Collected data:
※ ※ ※
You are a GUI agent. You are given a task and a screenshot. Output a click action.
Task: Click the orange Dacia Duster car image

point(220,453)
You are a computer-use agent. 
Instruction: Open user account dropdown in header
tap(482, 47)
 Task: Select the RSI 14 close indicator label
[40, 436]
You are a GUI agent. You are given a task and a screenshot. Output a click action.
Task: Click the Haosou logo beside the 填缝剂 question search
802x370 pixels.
※ ※ ※
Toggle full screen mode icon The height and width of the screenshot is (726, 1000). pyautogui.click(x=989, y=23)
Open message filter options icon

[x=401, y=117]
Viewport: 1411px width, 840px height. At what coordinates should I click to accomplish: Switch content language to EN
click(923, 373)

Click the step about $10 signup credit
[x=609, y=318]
※ ※ ※
TASK: Using the entries above, return exactly the lines from the line with "Instruction: Open user" to the line with "802x370 pixels.", counting both of those lines.

SOLUTION:
Instruction: Open user account dropdown in header
tap(482, 47)
 Task: Select the RSI 14 close indicator label
[40, 436]
You are a GUI agent. You are given a task and a screenshot. Output a click action.
Task: Click the Haosou logo beside the 填缝剂 question search
802x370 pixels.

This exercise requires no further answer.